* [What the exercise asks]: Repeat the listing below in full, keeping each word as given.

* [Task input]:
════
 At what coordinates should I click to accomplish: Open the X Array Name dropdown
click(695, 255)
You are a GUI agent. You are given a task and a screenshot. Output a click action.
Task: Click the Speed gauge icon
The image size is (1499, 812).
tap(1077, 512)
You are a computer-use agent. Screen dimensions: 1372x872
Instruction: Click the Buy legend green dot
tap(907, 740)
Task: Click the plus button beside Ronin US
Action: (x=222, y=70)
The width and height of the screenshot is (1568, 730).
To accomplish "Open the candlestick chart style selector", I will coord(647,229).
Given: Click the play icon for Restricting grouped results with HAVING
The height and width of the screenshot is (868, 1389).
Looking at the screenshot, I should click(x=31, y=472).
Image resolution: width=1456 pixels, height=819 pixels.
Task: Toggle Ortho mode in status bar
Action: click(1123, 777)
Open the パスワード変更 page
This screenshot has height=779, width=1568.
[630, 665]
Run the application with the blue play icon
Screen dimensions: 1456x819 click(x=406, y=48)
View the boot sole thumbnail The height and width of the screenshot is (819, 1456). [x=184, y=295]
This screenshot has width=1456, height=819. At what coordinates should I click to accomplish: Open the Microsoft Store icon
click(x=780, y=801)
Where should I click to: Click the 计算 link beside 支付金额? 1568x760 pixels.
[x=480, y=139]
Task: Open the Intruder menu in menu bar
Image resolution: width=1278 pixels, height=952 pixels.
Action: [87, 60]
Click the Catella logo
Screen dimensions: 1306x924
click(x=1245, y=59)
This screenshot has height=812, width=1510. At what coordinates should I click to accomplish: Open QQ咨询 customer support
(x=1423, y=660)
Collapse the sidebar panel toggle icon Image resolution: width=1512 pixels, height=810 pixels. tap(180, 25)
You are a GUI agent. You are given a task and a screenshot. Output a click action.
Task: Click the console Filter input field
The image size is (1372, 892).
════
* [Solution to this exercise]:
 At what coordinates should I click to accomplish: Open the X Array Name dropdown
click(695, 255)
You are a GUI agent. You are given a task and a screenshot. Output a click action.
Task: Click the Speed gauge icon
The image size is (1499, 812).
tap(1077, 512)
You are a computer-use agent. Screen dimensions: 1372x872
Instruction: Click the Buy legend green dot
tap(907, 740)
Task: Click the plus button beside Ronin US
Action: (x=222, y=70)
The width and height of the screenshot is (1568, 730).
To accomplish "Open the candlestick chart style selector", I will coord(647,229).
Given: Click the play icon for Restricting grouped results with HAVING
The height and width of the screenshot is (868, 1389).
Looking at the screenshot, I should click(x=31, y=472).
Image resolution: width=1456 pixels, height=819 pixels.
Task: Toggle Ortho mode in status bar
Action: click(1123, 777)
Open the パスワード変更 page
This screenshot has height=779, width=1568.
[630, 665]
Run the application with the blue play icon
Screen dimensions: 1456x819 click(x=406, y=48)
View the boot sole thumbnail The height and width of the screenshot is (819, 1456). [x=184, y=295]
This screenshot has width=1456, height=819. At what coordinates should I click to accomplish: Open the Microsoft Store icon
click(x=780, y=801)
Where should I click to: Click the 计算 link beside 支付金额? 1568x760 pixels.
[x=480, y=139]
Task: Open the Intruder menu in menu bar
Image resolution: width=1278 pixels, height=952 pixels.
Action: [87, 60]
Click the Catella logo
Screen dimensions: 1306x924
click(x=1245, y=59)
This screenshot has height=812, width=1510. At what coordinates should I click to accomplish: Open QQ咨询 customer support
(x=1423, y=660)
Collapse the sidebar panel toggle icon Image resolution: width=1512 pixels, height=810 pixels. tap(180, 25)
You are a GUI agent. You are given a task and a screenshot. Output a click action.
Task: Click the console Filter input field
The image size is (1372, 892).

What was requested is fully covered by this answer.